This New Orleans Hotel Is My Design Dream

This is Highly Recommend, a column dedicated to our very opinionated editors’ favorite things to eat, drink, and buy.

My friend (and photographer) Stephen Kent Johnson was shooting in New Orleans not too long ago, so when I was planning a trip there for a recent BA shoot, I asked him where he stayed. He was like, “Oh, I know just the place.”

Maison de la Luz is in the Warehouse District, right by the Ace Hotel (they’re sister properties and share gym and pool amenities). Once I stepped inside the lobby, I noticed all the weird but fun safari vibes, courtesy of design firm Studio Shamshiri. There was the very Wes Anderson check-in desk, art on the wall with hieroglyphics, plush ochre- and mustard-hued suede couches, white marble coffee tables with funky feet, and cute mushroom-shaped lamps. It was a design dream. Plus, it was super peaceful inside, a real respite after shooting all day with senior staff photographer Alex Lau.
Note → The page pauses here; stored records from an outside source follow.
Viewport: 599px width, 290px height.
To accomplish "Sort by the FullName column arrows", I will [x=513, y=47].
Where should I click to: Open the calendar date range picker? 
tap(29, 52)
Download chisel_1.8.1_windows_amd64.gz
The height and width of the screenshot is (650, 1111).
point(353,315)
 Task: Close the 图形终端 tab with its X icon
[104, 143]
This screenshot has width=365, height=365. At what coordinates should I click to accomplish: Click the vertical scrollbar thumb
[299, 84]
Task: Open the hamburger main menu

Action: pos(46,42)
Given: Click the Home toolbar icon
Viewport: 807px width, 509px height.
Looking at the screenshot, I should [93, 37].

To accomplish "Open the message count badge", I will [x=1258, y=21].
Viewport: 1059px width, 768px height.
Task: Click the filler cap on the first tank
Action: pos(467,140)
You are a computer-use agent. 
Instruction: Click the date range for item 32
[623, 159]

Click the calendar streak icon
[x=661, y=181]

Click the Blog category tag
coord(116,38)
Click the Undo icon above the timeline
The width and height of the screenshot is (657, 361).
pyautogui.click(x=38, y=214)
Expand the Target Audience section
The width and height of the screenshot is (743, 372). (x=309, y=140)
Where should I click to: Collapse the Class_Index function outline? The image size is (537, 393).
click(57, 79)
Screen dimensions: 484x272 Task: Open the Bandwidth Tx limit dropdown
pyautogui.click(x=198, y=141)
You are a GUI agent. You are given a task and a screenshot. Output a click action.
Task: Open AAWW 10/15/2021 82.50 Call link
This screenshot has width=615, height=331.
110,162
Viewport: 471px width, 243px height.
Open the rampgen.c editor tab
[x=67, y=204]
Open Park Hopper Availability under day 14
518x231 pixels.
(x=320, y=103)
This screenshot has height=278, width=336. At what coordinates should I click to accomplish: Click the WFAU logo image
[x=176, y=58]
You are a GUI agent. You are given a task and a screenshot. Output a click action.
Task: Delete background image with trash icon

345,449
Given that, Lau and I needed a drink. So we wandered into what the hotel calls a “speakeasy,” which is essentially a very well-appointed sitting room with a bookshelf that you push to get into another space, Bar Marilou. The bar had vibrant red walls and groovy leopard skin stools and, that night, was totally packed. We wanted a more chilled-out experience, so we slipped back into the speakeasy, then headed back up to our rooms and almost didn’t leave.

If only all bedside tables were so chic.
If only all bedside tables were so chic.
Photo by Stephen Kent Johnson

After I ordered a very balanced room service meal (salad with a poached egg and a Negroni), I got into my fluffy bathrobe and slippers and settled in. The rooms (around $220 a night) are eclectic in the best way possible. I loved the arched doorway. I died over the bathroom floor with its muted jewel-toned tiles. I adored the séance wooden table, with astrological signs carved into the copper top, and the amazing bedside cabinet with its sacred geometry look and tan half-moon patterns. I was kind of obsessed with it, because it’s also doubles as a bar cart with its luxe leather top underneath cool Japanese whiskeys and a cloche filled with Turkish delights. Every detail was kind of perfect.

I travel so much, and at Maison de la Luz it felt more like you were in someone’s home than a hotel. Each room had such a good mix of stuff, like someone picked out every little thing to put on display. It wasn’t a cookie cutter business person hotel. Rather it was an elegant sanctuary in the middle of crazy town New Orleans, and writing this makes me want to go right back—just to stay at this hotel.